» Record excerpts:

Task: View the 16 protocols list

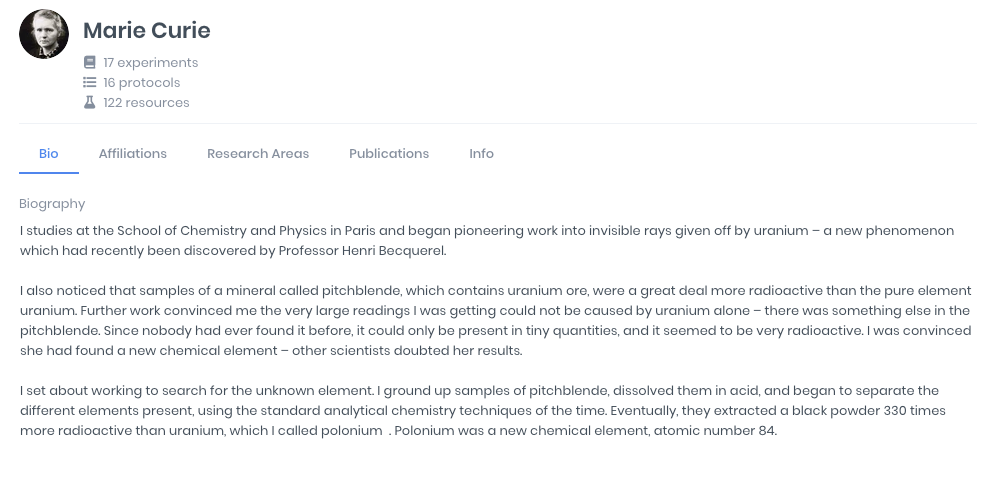Action: (141, 82)
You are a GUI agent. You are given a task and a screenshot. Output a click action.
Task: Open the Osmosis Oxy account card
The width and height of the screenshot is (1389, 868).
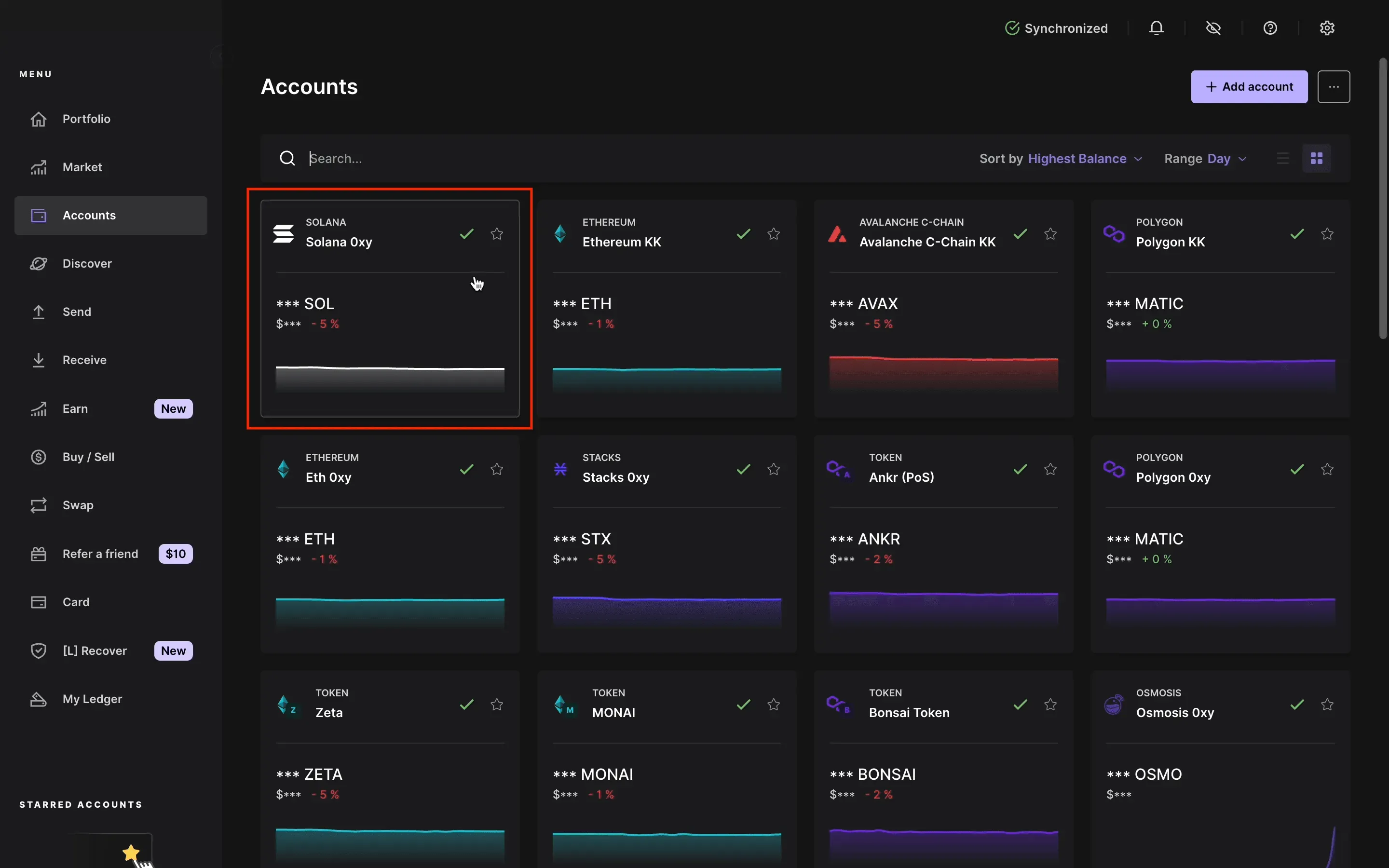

» Work required:
Please print exactly the lines running from the line with "You are a GUI" through the final line of the material, and nothing more. Keep pictures out.

» Response for this exercise:
You are a GUI agent. You are given a task and a screenshot. Output a click action.
Task: Open the Osmosis Oxy account card
The width and height of the screenshot is (1389, 868).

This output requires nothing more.